The Agriculture Department said Wednesday it will set up a monitoring and data collection network to measure greenhouse gas emissions and determine how much carbon can be sequestered using certain agricultural practices.
The network, using $300 million in funding from the Inflation Reduction Act, will help quantify the results of so-called climate-smart or regenerative farming practices, a cornerstone of the department’s approach to dealing with a warming planet. The research and data collected will also be crucial to measuring progress on President Biden’s goal of halving greenhouse emissions by the end of the decade.
“It’s not just about promoting climate-smart agriculture, it’s not just about promoting sound science,” Agriculture Secretary Tom Vilsack said at a news conference Tuesday before the announcement. “It is also about expanding sources of income for small and medium-sized producers.”
The Inflation Reduction Act, an expansionary climate, tax and health measure that Mr. Biden signed into law last year, provided about $20 billion to support existing agricultural conservation programs that encouraged practices like planting cover crops and no-till. . The department also provided billions in additional funding to agricultural projects that reduce emissions, in part by capturing carbon dioxide, one of the main greenhouse gases, from the atmosphere and storing it as carbon in the soil.
But skeptics have warned that the effectiveness of these agricultural methods in mitigating climate change is unproven. Researchers have not determined, for example, how much carbon can be stored in the soil and for how long.

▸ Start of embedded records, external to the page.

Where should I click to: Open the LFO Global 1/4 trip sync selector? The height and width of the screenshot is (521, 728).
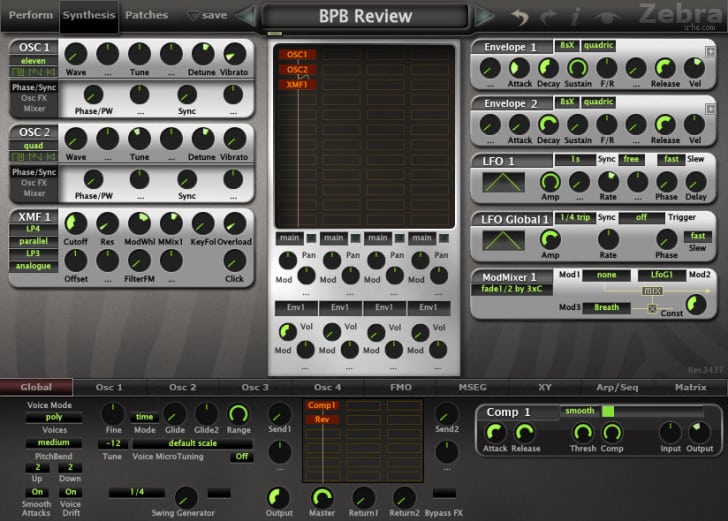[x=575, y=217]
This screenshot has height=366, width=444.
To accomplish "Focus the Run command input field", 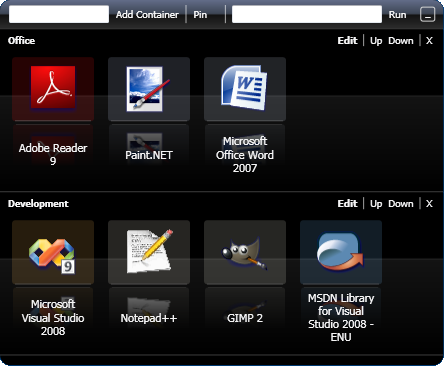I will pyautogui.click(x=307, y=14).
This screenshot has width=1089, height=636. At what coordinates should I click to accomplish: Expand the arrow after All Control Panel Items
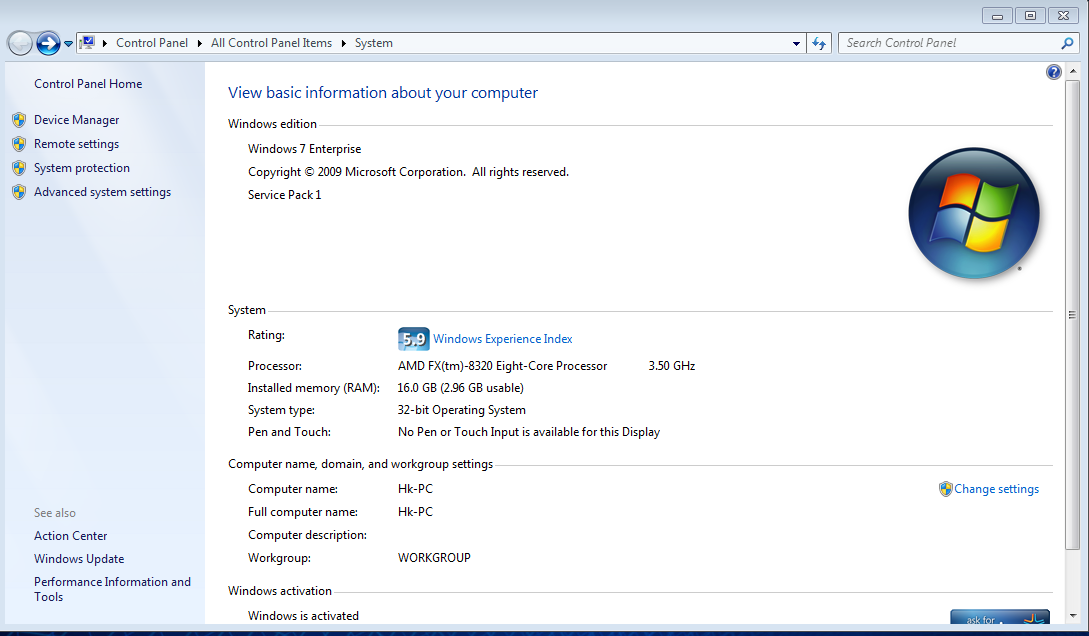[343, 43]
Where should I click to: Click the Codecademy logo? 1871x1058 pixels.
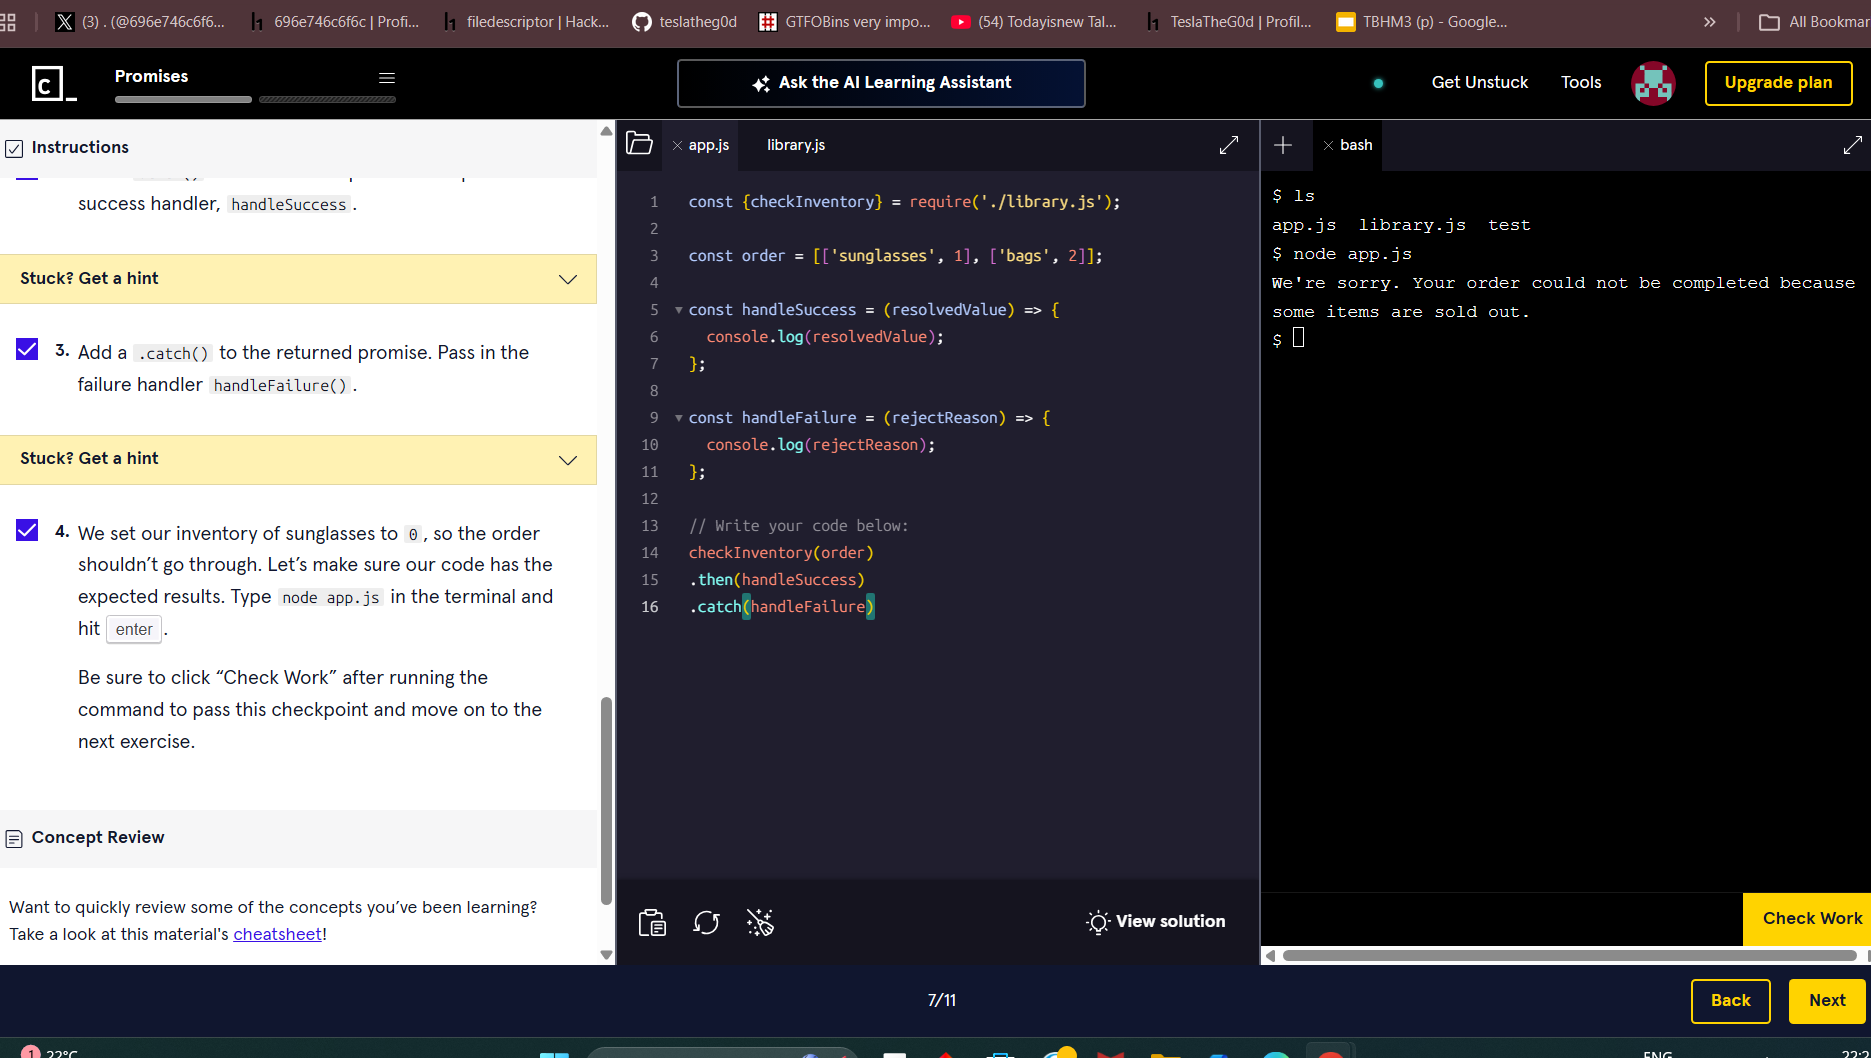[x=52, y=83]
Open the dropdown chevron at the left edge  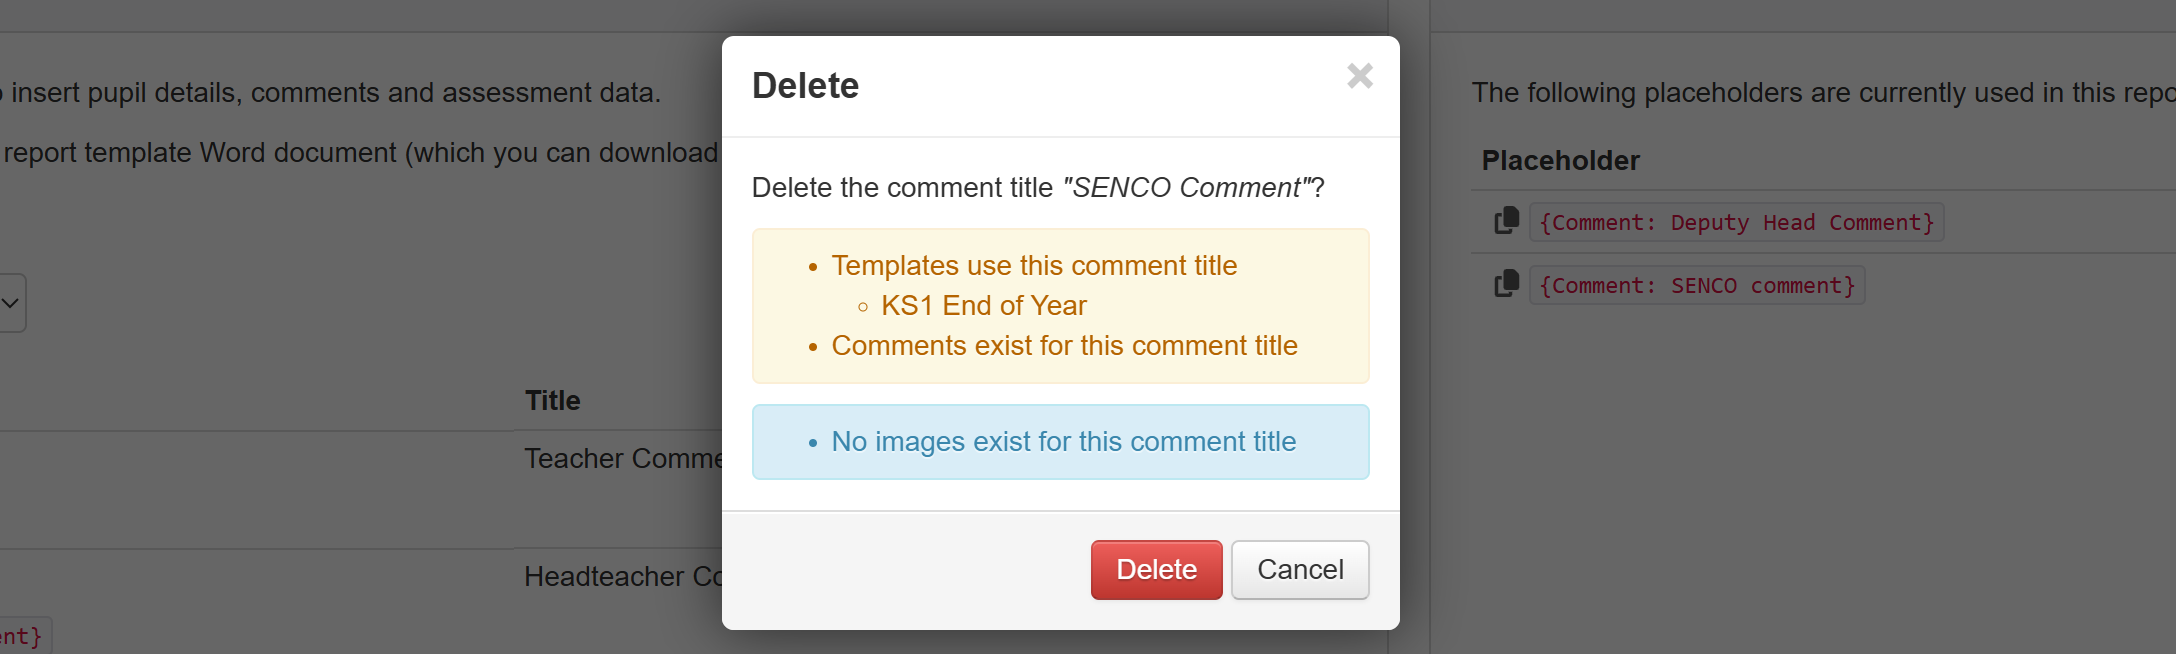pos(11,302)
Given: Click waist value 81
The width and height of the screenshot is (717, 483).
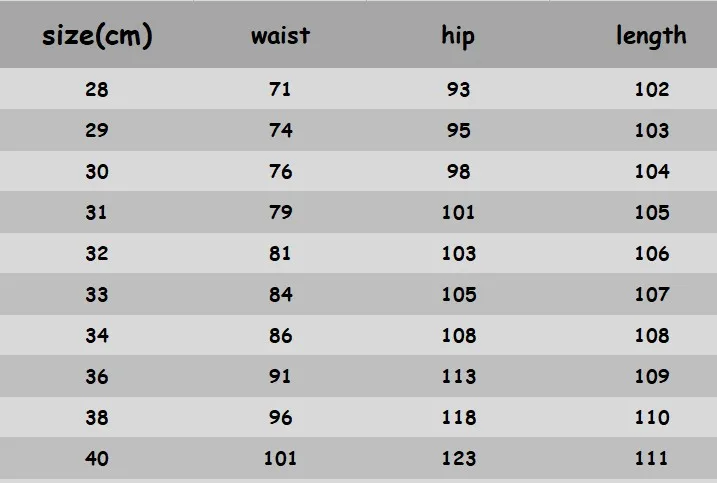Looking at the screenshot, I should click(280, 253).

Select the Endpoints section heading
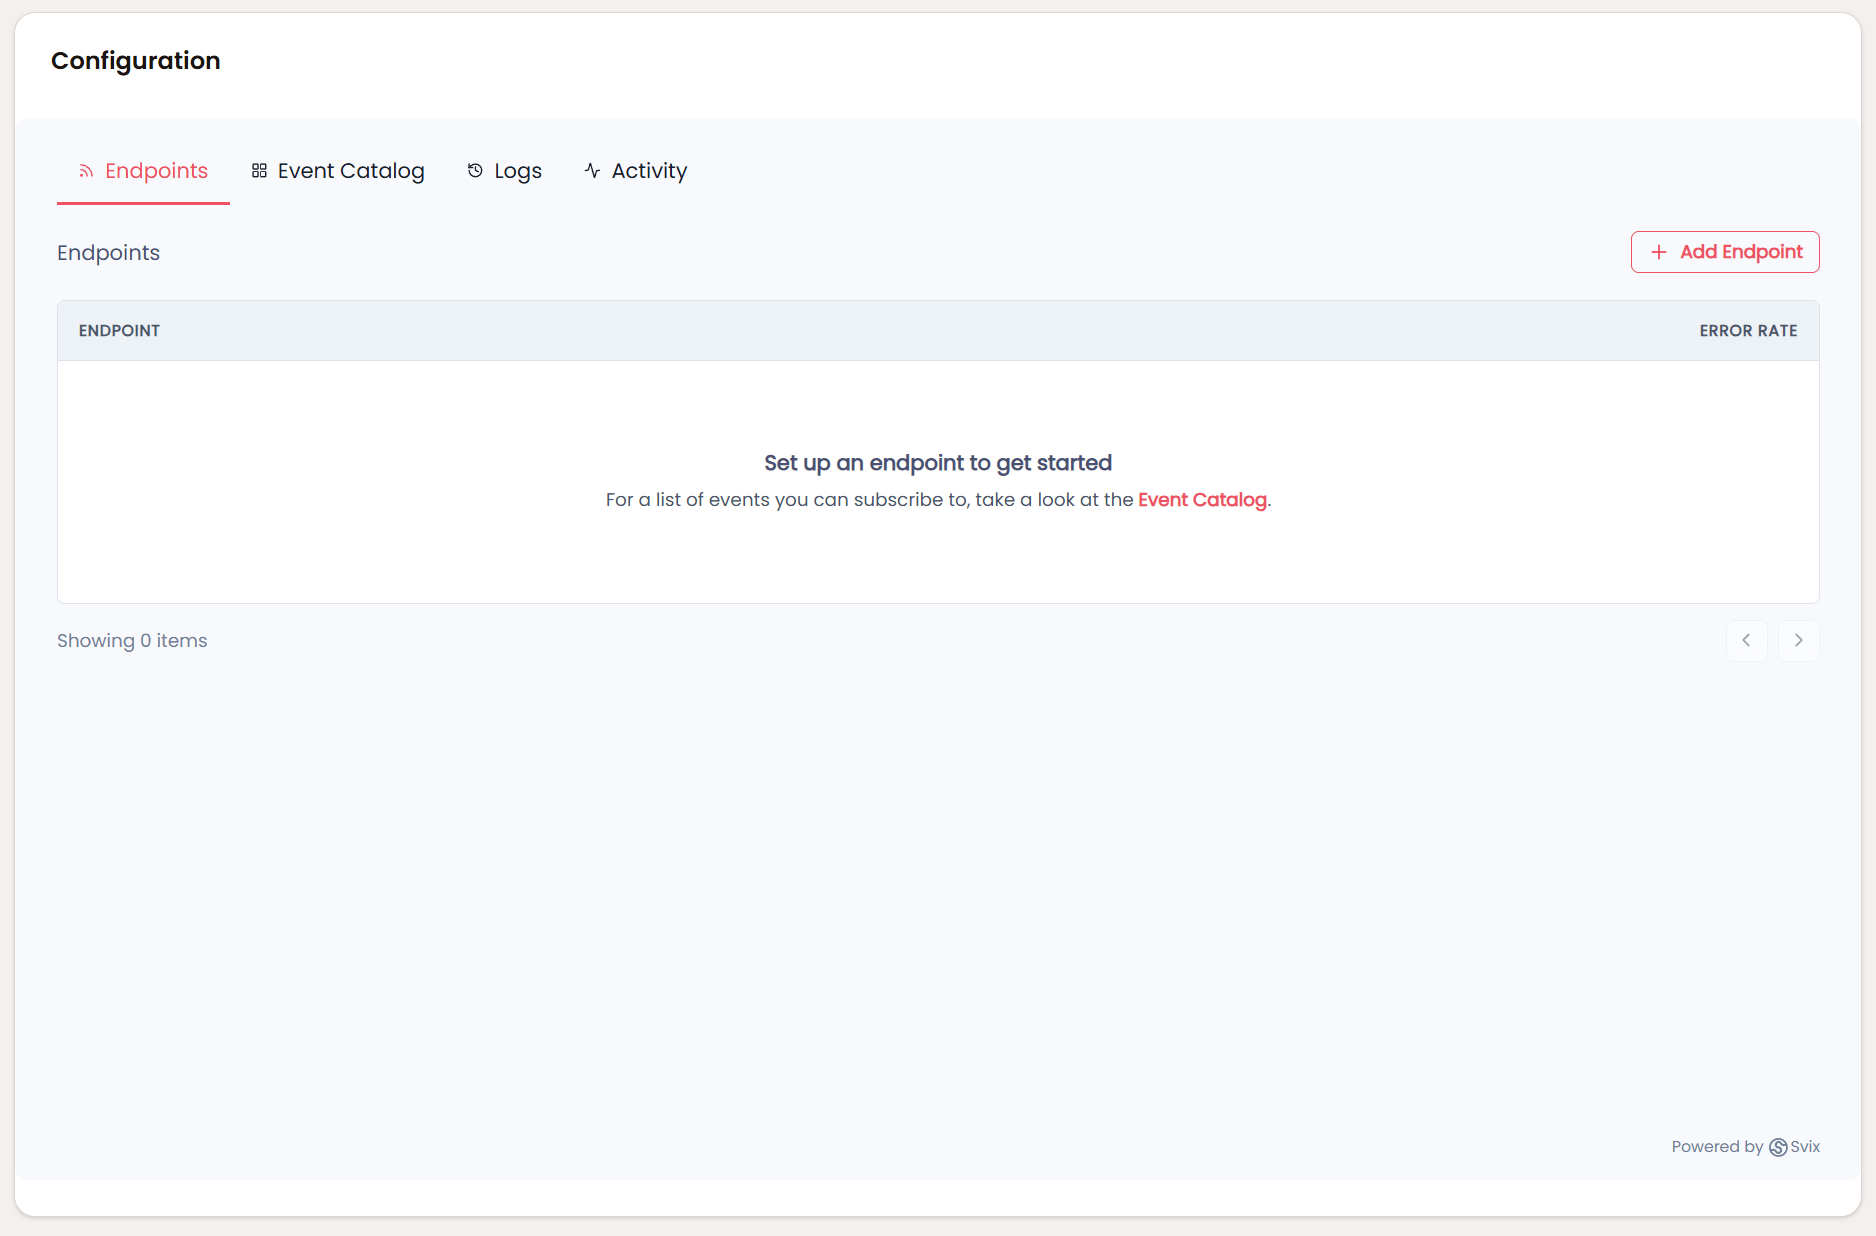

The $300 million investment aims to address the scientific uncertainty surrounding these practices. It will establish a network to examine how carbon is sequestered by soil across the country, create another focused on greenhouse gases, and improve models to better measure agricultural conservation programs.
Construction of the networks will take place over the next eight years, and the Agriculture Department will release the data a year after collection, a spokeswoman said.
Scott Faber, senior vice president of government affairs at the Environmental Working Group, a nonprofit advocacy organization, welcomed the move, calling the investment “a really important foundation that we should have laid 20 years ago.”
“We’re making terrible use of the tens of billions of conservation dollars we’re spending because we just don’t know enough about which practices reduce emissions,” he added. “That’s a giant, existential, endangerment problem that the USDA is beginning to address.”
Currently, the agricultural sector accounts for approx 10 percent of emissions nationwide, according to government data. But existing data collection systems contain gaps, may be out of date or don’t provide granular details about individual farming practices, said William Hohenstein, director of the Agriculture Department’s office of energy and environmental policy.
The announcement comes as some Republican lawmakers seeks to cancel the $20 billion in funding of the Inflation Reduction Act dedicated to agricultural conservation.
Mr Vilsack warned that withdrawing such funding would be a “big mistake” because the next initiatives, such as the data collection networks, could encourage investment or growth in certain agricultural practices. More accurate measurements of their impacts could lead to more market opportunities for farmers alike from the government and private sector, he said. These could take the form of higher prices for carbon credits or conservation easements, for example.
“We will collect a large amount of information, which in turn will allow us in a uniform way to strengthen the credibility of the information provided, which in turn creates greater trust, which in turn allows markets to develop, in turn results in greater adoption and income opportunities for farmers, ranchers and producers, all of which also help create jobs in rural areas,” said Mr. Vilsack.